From: Scott R (jse885@spinn.net)
Date: Wed Sep 03 2003 - 01:57:09 BST
Paul,
[Paul sensibly said:]
> There are two things being discussed here, so let's try and do this
> properly:
>
> a) Define and demonstrate the problems existing in Pirsig's MOQ without
> making reference to the interpretation required for your "solution"
>
> then
>
> b) Demonstrate that your "solution" solves the problems you have defined
> and demonstrated
Here's my version, Bo's will likely differ.

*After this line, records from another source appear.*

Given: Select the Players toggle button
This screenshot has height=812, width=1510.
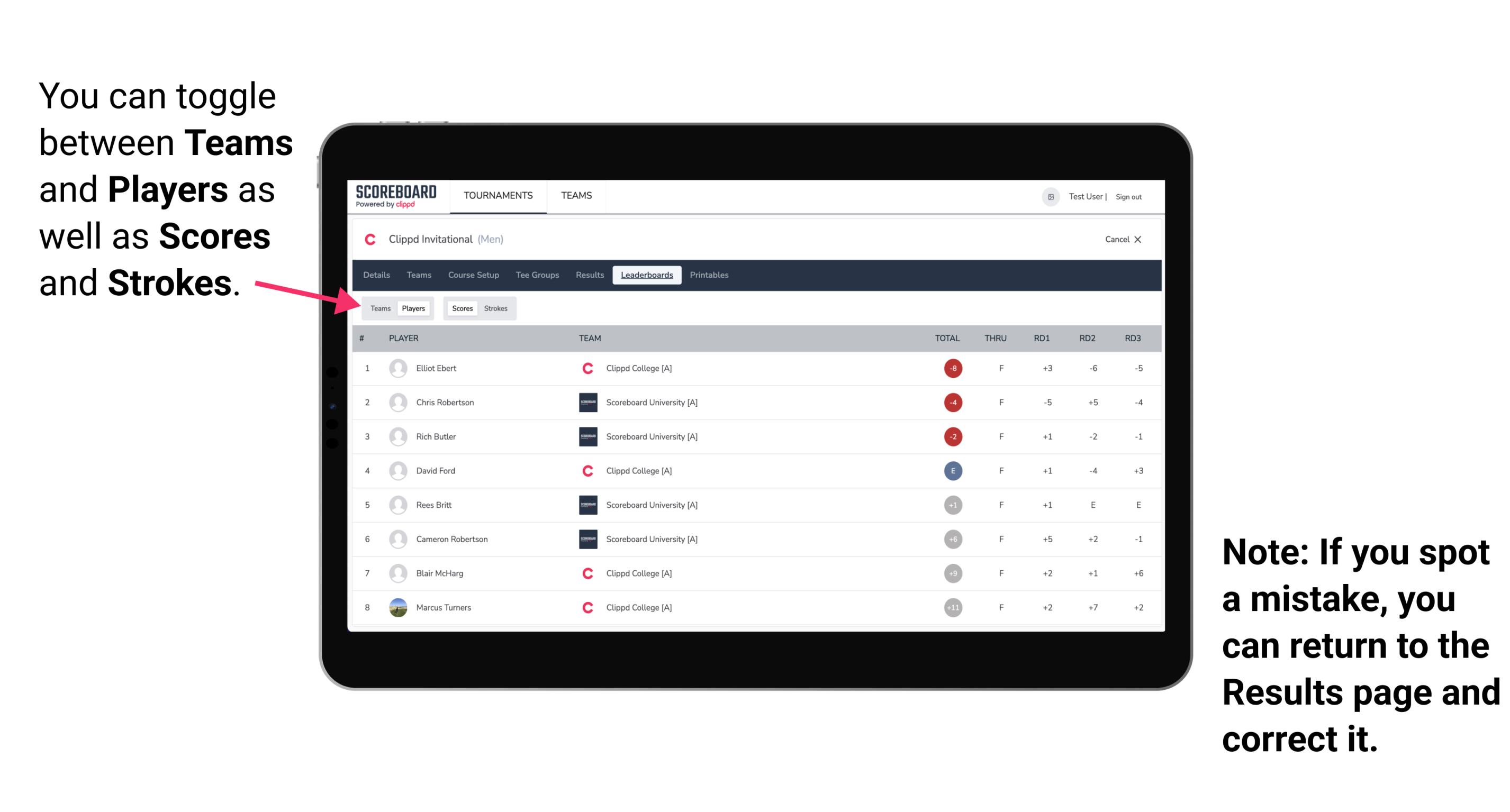Looking at the screenshot, I should [x=412, y=308].

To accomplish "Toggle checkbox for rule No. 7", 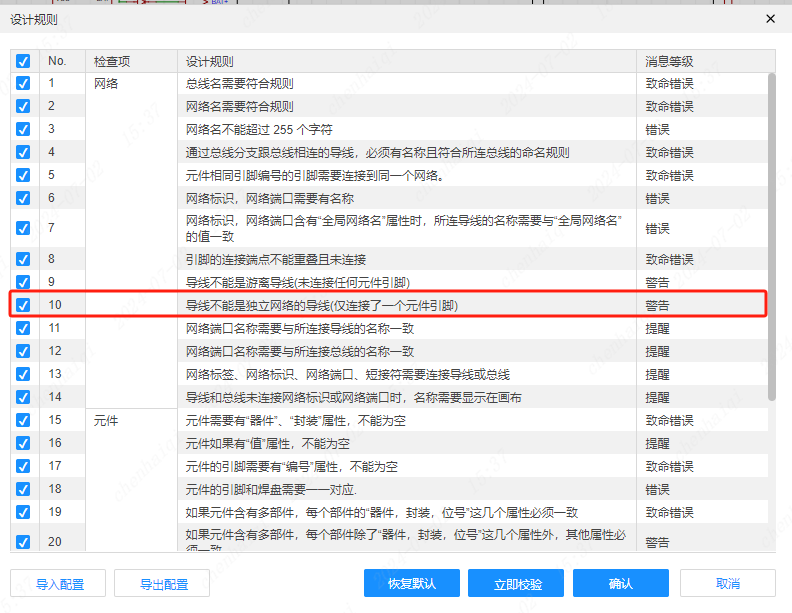I will [23, 228].
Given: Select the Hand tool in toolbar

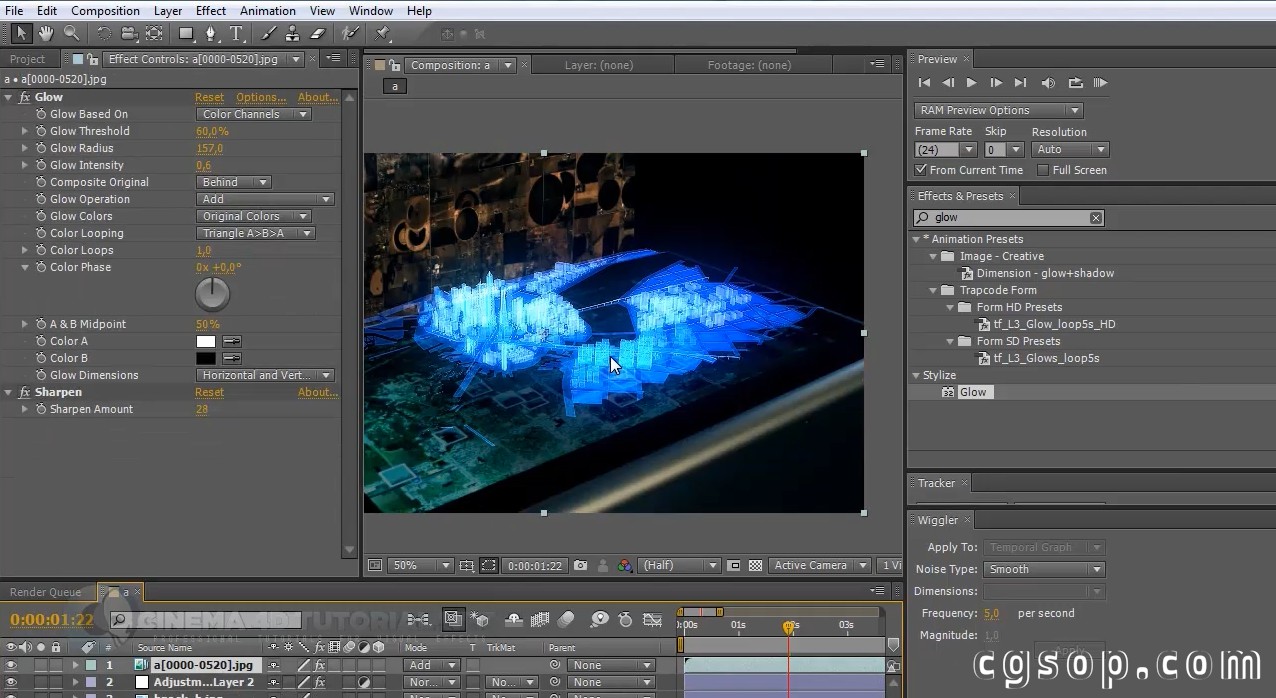Looking at the screenshot, I should click(46, 34).
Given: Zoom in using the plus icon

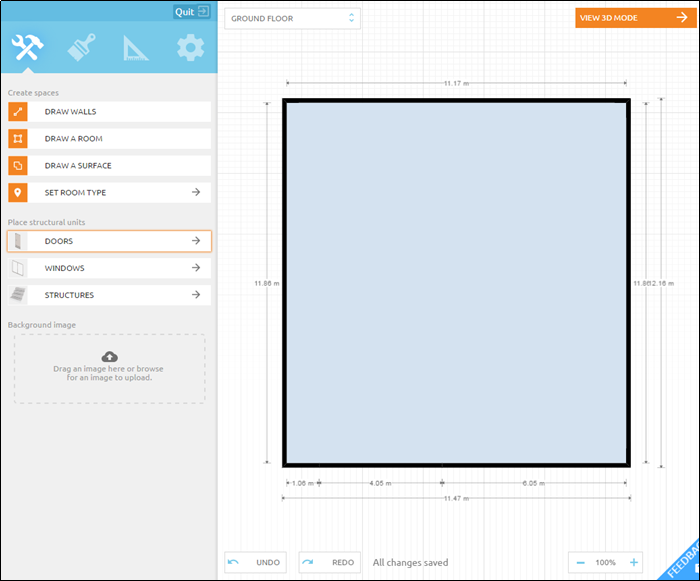Looking at the screenshot, I should pos(633,562).
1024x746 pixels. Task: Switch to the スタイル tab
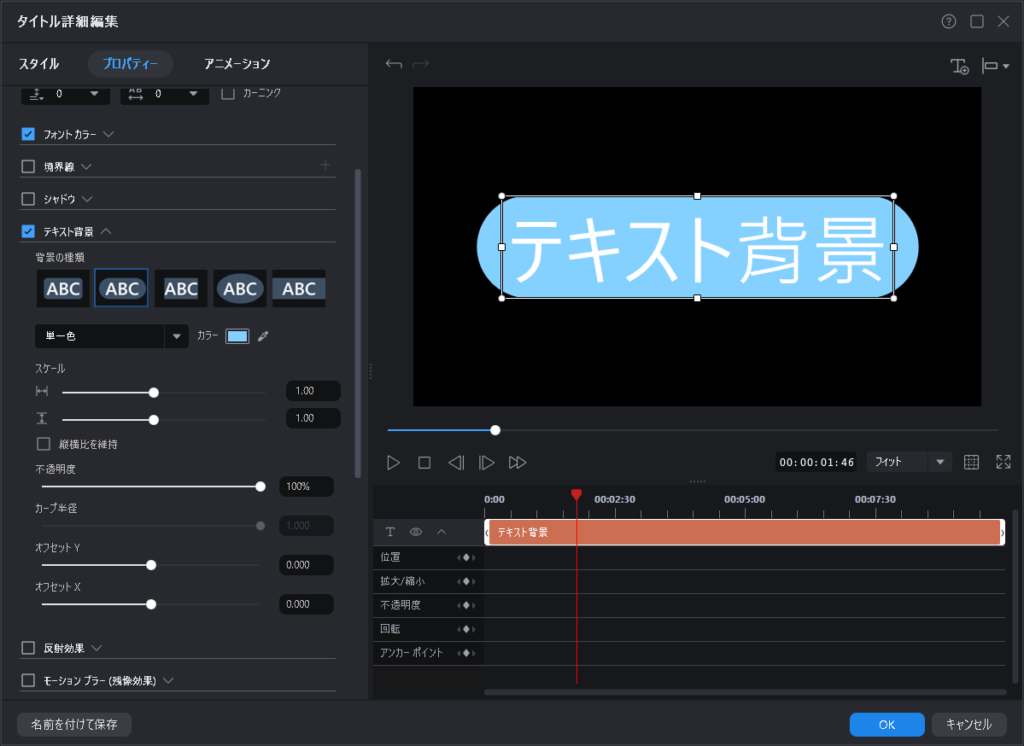39,64
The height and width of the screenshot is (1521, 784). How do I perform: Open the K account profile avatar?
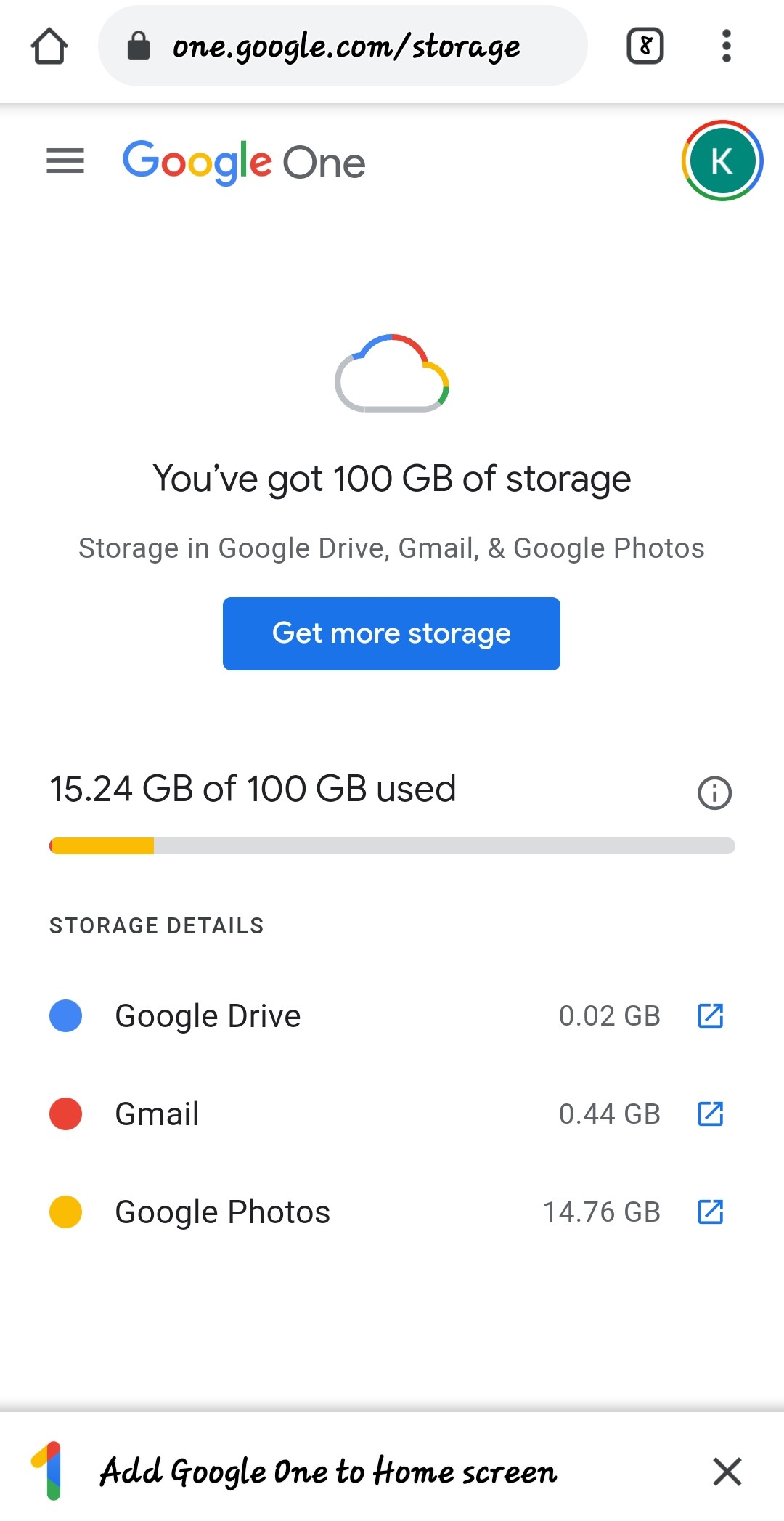(722, 161)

a). Pirsig (in Lila) describes the S/O divide as a static intellectual
pattern. In SOM, this pattern can be expressed as "everything is a subject
or an object" (or the idealist and materialist variants). In the MOQ, he
attempts a redescription: subjective is social and intellectual, while
objective is inorganic and biological.
My first complaint is that the MOQ definition is ok for the common use of
"subjective" and "objective", but lousy for the philosophical use of
"subject" and "object". For example, if I think about what I just wrote, in
the philosophical use, the "what I just wrote" is an object, but the MOQ
calls it subjective. So things get confusing. However, if it is the case
that the S/O divide is a static intellectual pattern, that confusion can get
resolved.
My second, and in my opinion unresolvable complaint, is that if we then
inquire into this supposed static intellectual pattern (the S/O divide), we
run into problems. The first problem is that all my experience is of an S/O
form. I cannot think of my experience in a non-S/O way. All the MOQ says is
that prior to it all is Quality, and the DQ/SQ split. I have to take this on
faith, since in my normal consciousness, I do not experience this splitting,
just the result, which I inevitably describe in S/O terms (I see the tree, I
proved the theorem).
Now, in other reading, which makes sense to me, I find that while it is
acknowledged that the S/O divide is of high value -- giving us science,
notably -- it also brings suffering. Redefining the S/O divide as a static
intellectual pattern is a (failing) attempt to treat the symptom, but does
not cure the disease. For that we need to examine the S/O divide more
deeply. The first thing to notice is that I, a self, a subject, do not feel
static. The S/O form of experience is dynamic, so it doesn't make much sense
to call the S/O divide a static anything. (Strictly speaking, Pirsig calls
SOM a static pattern of intellectual quality, but since he doesn't
explicitly distinguish SOM from S/O thinking, and because of his definition
of 'subjective' and 'objective', one concludes, like Squonk, that "there are
no subjects and objects in the MOQ".)
Furthermore, in analyzing subjects and obejcts, one finds something
curious...
b) Whenever we attempt to analyze mental operations, we run into what I call
(following Nishida) the logic of contradictory identity. For example (one
I've used before), we are aware of time as a succession of events, and of
time as duration. These two awarenesses are mutually contradictory, but also
mutually constituting: awareness of succession requires the awareness of
duration, and vice versa. This logic also applies to the DQ/SQ split, though
Pirsig does not go into this. So rather than multiply entities, I propose
that the S/O divide be seen as a case of the DQ/SQ split. Awareness creates
subject and object, thinking creates thinker and thought, and so on. Normal
mental activity is DQ/SQ tension, which we know as subject/object tension.
In applying the logic of contradictory identity to subjects and objects we
accomplish two things: we deconstruct the self (and objects) without
destroying it (and them), and we gain insight into the DQ/SQ split.